Guardians of the Galaxy will exceed all your expectations
I went to watch this movie with little expectation, quite frankly. I was dragged into the movie theatre with reassurances from my friends that this was the “movie of the summer”.
I quickly took out my phone and Googled the movie, cringing at the prospect of sitting stationery for two hours. I tried my best to come up with a believable excuse to get out of it but all efforts proved futile.
One thing was for sure: a movie featuring Dave Batista and Vin Diesel would undoubtedly be a train wreck. Chris Pratt, for me, was going to be this film’s only saving grace. But how wrong I was in my presumptions! Walking out of the cinema I had a massive smile on my face, because Guardians of the Galaxy exceeded my every expectation.
Undoubtedly, this was the bravest project that Marvel has taken on in recent times. The guidelines by which Marvel played was chucked out the window with Guardians of the Galaxy; for the first time they dared to make a movie based on characters not prevalent in mainstream culture.
James Gunn had the mammoth task of bringing to life and interest virtually unknown characters; he was essentially following up previous juggernauts with an indie film. What transpired, however, is a movie that is witty, devoid of cheesy dialogue and characters that complement each other splendidly.

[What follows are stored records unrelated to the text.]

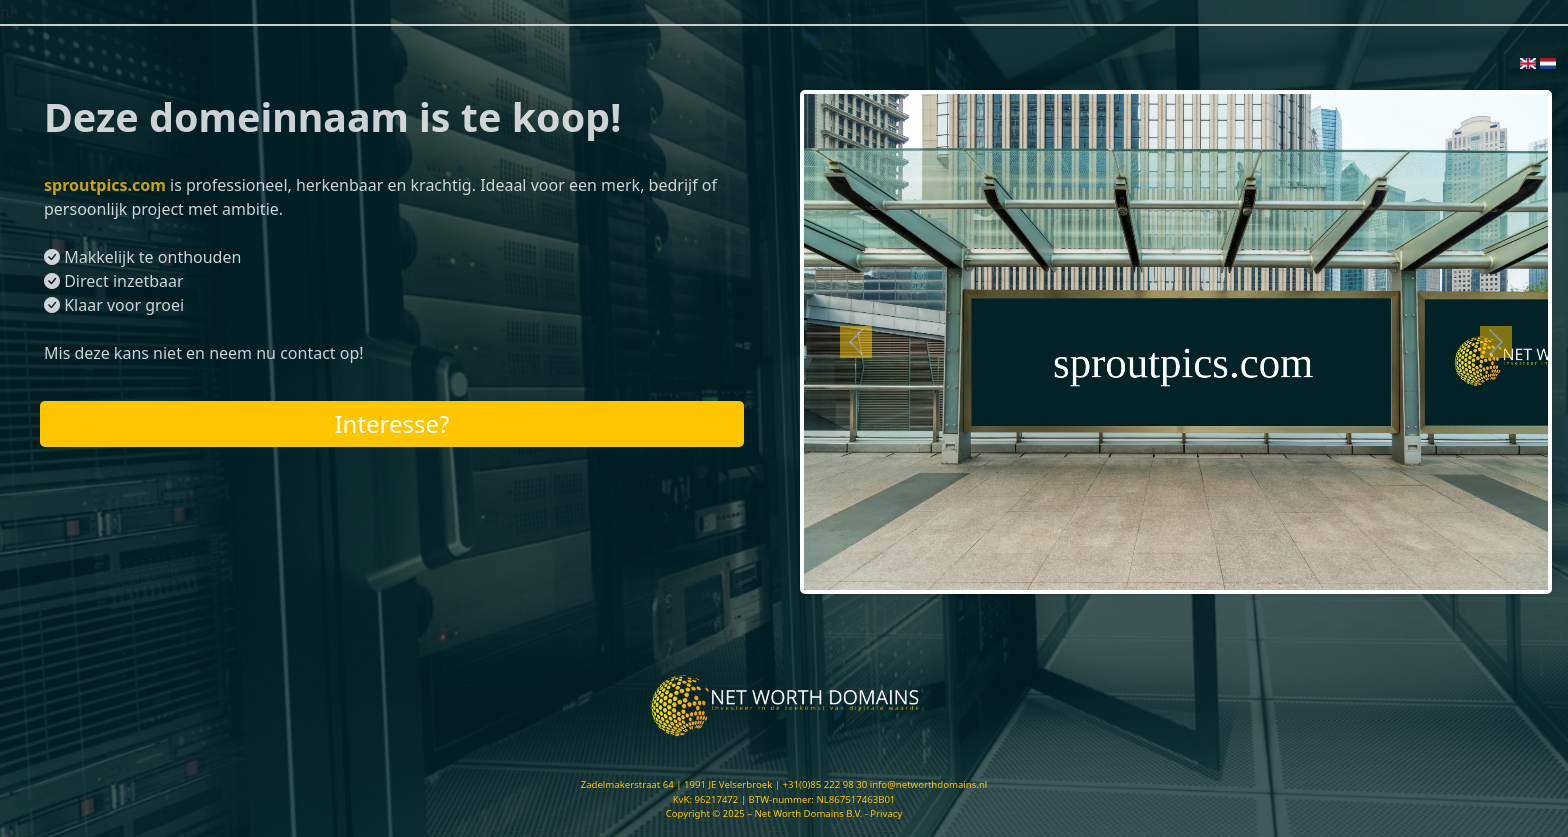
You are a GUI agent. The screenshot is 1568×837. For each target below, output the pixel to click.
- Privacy (884, 813)
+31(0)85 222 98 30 (825, 784)
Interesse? (391, 423)
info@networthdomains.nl (929, 784)
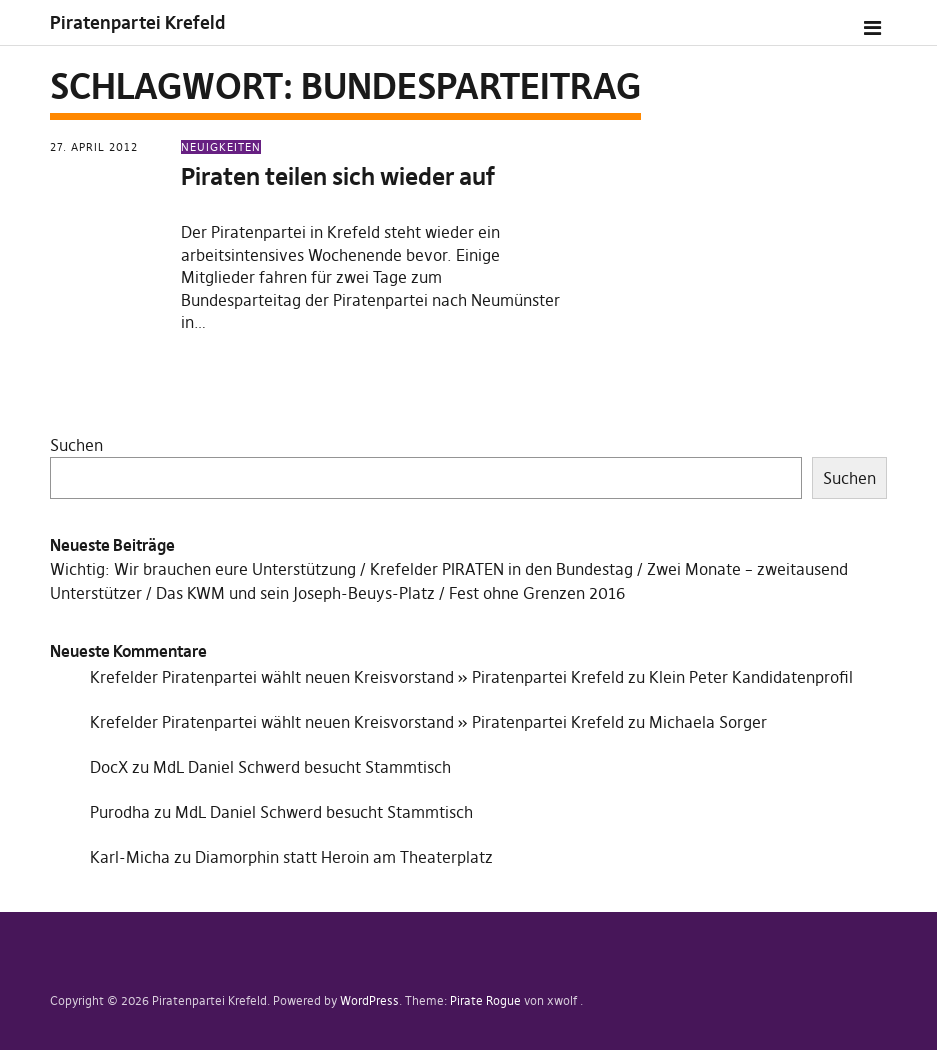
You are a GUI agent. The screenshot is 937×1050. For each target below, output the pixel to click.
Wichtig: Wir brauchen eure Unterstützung (203, 569)
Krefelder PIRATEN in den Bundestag (501, 569)
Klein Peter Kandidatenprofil (751, 677)
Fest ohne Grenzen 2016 (537, 593)
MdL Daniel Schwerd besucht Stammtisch (302, 767)
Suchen (76, 445)
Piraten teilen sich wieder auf (338, 176)
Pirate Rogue (485, 1000)
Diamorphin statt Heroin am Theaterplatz (344, 857)
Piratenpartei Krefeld (137, 22)
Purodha (120, 812)
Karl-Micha (130, 857)
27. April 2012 (94, 147)
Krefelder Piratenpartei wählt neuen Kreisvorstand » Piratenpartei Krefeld (357, 677)
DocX (109, 767)
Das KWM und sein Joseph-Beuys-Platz (295, 593)
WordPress (369, 1000)
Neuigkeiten (221, 147)
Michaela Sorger (708, 722)
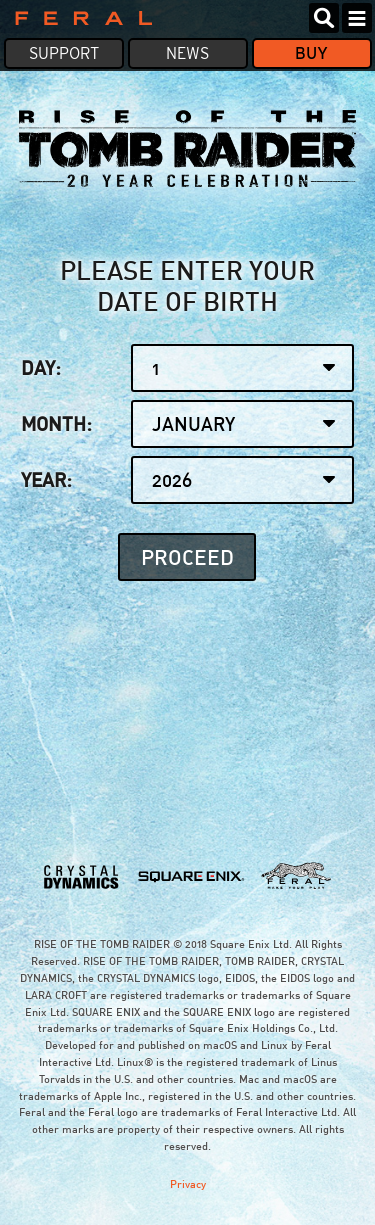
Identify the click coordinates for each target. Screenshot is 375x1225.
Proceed (187, 555)
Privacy (188, 1183)
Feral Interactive (78, 18)
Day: (188, 368)
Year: (188, 480)
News (187, 53)
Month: (188, 424)
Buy (311, 53)
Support (64, 53)
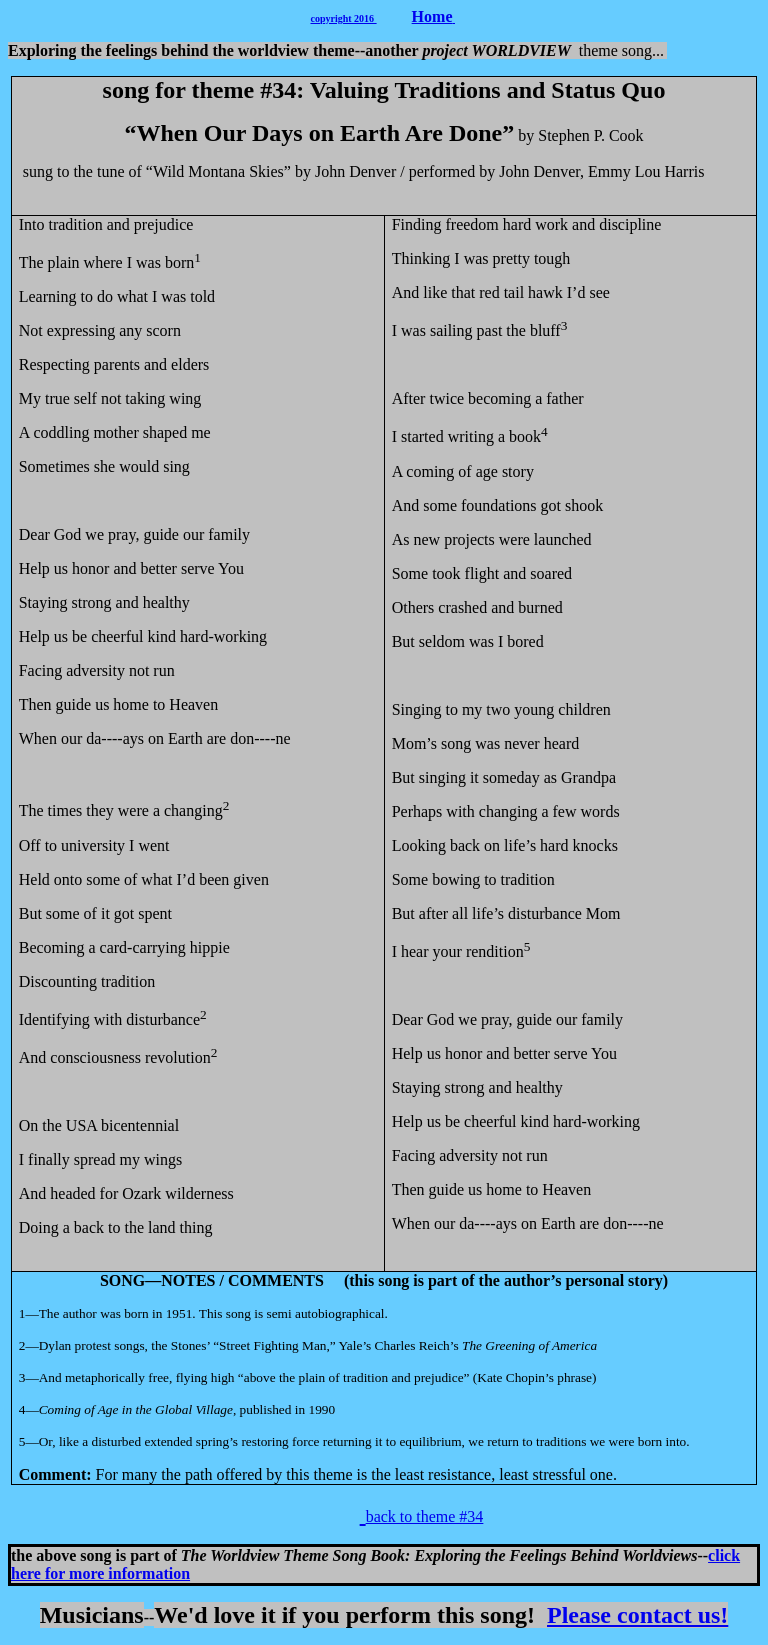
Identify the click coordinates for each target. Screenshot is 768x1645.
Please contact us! (637, 1615)
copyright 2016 (344, 18)
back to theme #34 (425, 1516)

The protagonist, Peter Quill, (played by the lovable Chris Pratt) is an instantly likeable character; his wit and humour are not unlike the ones fans of Park and Recreations are used to. I did have my reservations of seeing him as a lead; to me he seemed as an actor most potent on the fringes, I thought it would be almost uncomfortable to see him sink his teeth into a lead role. However, my reservations proved to be baseless as the role of Peter Quill fit him like a glove; what followed was a protagonist who was funny and instantly relatable.
Bradley Cooper has been overlooked for too long; his performance as Rocket was bang on target. The one-liners by Rocket was what kept the movie going along seamlessly and the chemistry between the characters (human or Computer Generated Imagery-CGI) was commendable. The special effects were breath-taking, admittedly not on the level of say, Avatar; Guardians of the Galaxy still packs a strong enough punch.
However, one criticism for the character of Peter Quill is that, at times, he lacked a sense of originality. As mentioned above, I was still used to seeing Andy Dwyer in a sci-fi action film, rather than the actor, Chris Pratt. Furthermore, one way that the Guardians of the Galaxy can be a problem to some people is the time it takes to establish the characters. Unlike The Avengers, groundwork needed to be laid down of every character, because for the majority of the audience, the heroes were unrecognisable.
This took a large chunk of the film early on, and if you are someone who lacks patience while watching a movie, this aspect of Guardians of the Galaxy could be off-putting for you.
All in all, Guardians of the Galaxy – although way outside of Marvel’s comfort zone – still works like a charm. The on-screen chemistry from the characters, including a commendable effort from Zoe Saldana and Dave Batista keep the movie entertaining. It doesn’t have a serious and self-indulgent script and it doesn’t pretend to be something that it is not.
The movie is witty, with enough laugh-out-loud moments and on-screen chemistry; it makes you overlook its almost cavalier storytelling and character development. It is definitely a movie to watch.